First of all, thanks for the great explaination. I still have a few questions. At the moment i am trying to understand the Inference of Latent Dirchichlet Allocation. In the original Paper they also use Variational Inference. It is often stated that in Bayes Theorem the joint/likelihood p(z, d) and the prior p(z) are given. But don´t these also depend on the hidden variables z? I thought the main goal of Inference is to find z. Do you optimize z with the alternative distribution q until it terminates and then put the final z into your original distribution p?

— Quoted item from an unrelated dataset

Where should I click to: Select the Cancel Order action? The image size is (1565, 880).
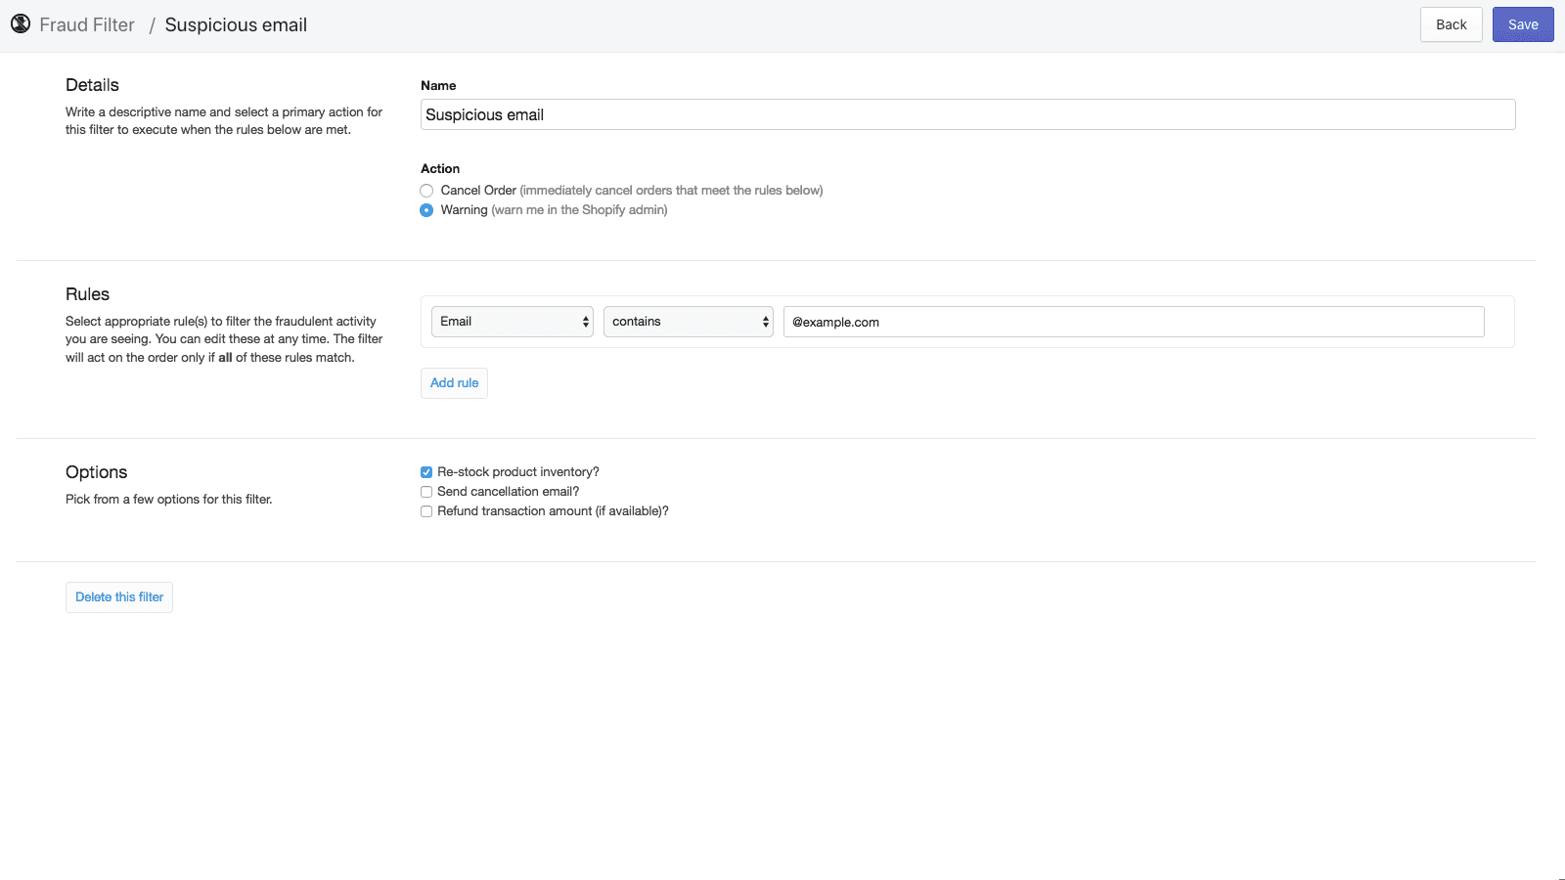426,190
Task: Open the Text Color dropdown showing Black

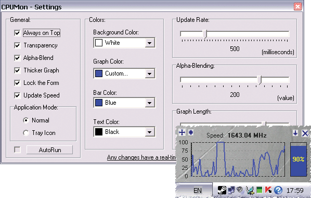Action: pos(124,132)
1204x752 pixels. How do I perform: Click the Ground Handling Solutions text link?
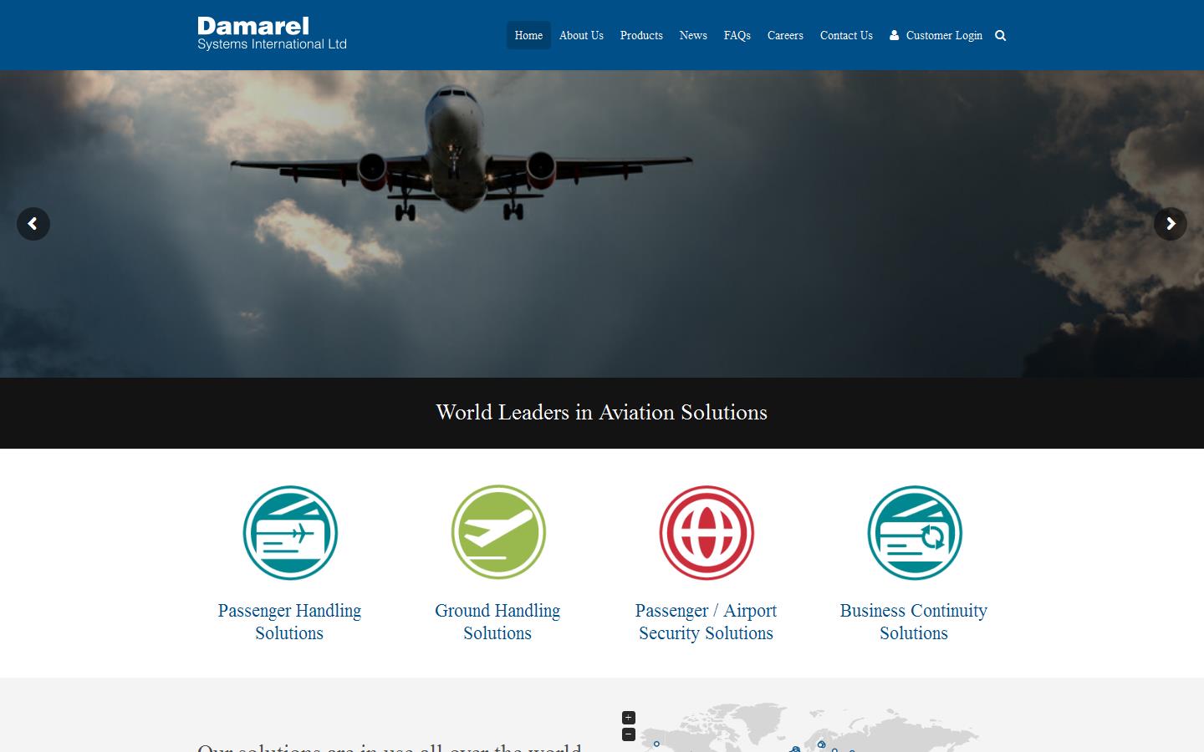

Thank you very much for the comment and the kind words :) I must admit, I haven't worked with LDA yet - so far I only read the paper. However, I think that your question is similar to a comment from 6 months ago asked by @C . The confusion you probably have is that hidden or latent does not mean non-computable. The problem Variational Inference tries to overcome is that in a lot of realistic applications (including LDA) the posterior p(Z | D) is intractable, meaning that in order to analytically evaluate it you might have to do computations that are impossible. That is because they involve an exponential number of operations (e.g., extremely nested sums when marginalizing over high-dimensional discrete random vectors) or solving integrals for which there are no closed form solutions. And in order to approximate the posterior with any means (not just VI but also MCMC) you evaluate the joint distribution, aka the product of prior and likelihood. Maybe think of it like optimizing a function. Imagine you want to optimize f(x) = x^2 and assume it would be impossible to find an analytical optimum to it. Now there are algorithms that (iteratively) find an approximate solution to the optimum, i.e. an x-value that is maybe not exactly 0 (which would be the true optimum) but is 0.1. In order to do so, they evaluate the function a couple of times, e.g. f(2.0) = 4.0 or f(-3.0) = 9.0. Back to probability theory: we want something (optimum -> posterior) which we cannot get exactly. Therefore, we use an algorithm to obtain an approximation to the true solution. This algorithm has to evaluate something (target function in optimization -> joint distribution). I hope that helped :) Let me know if sth is still unclear.
Hello again... I wonder if you have ever had the chance to look into the Generalised Coordinates of motion! The goal of VI in there, is to not only infer the expected value of the hidden state, but also infer hier temporal derivatives of it (e.g., velocity, acceleration, jerk, etc.). In particular, in highly dynamic systems, this can help us track the expected value of the hidden states much better (i.e., keeping up with the dynamics while trying to do VI). This would be an AMAZING idea for a video.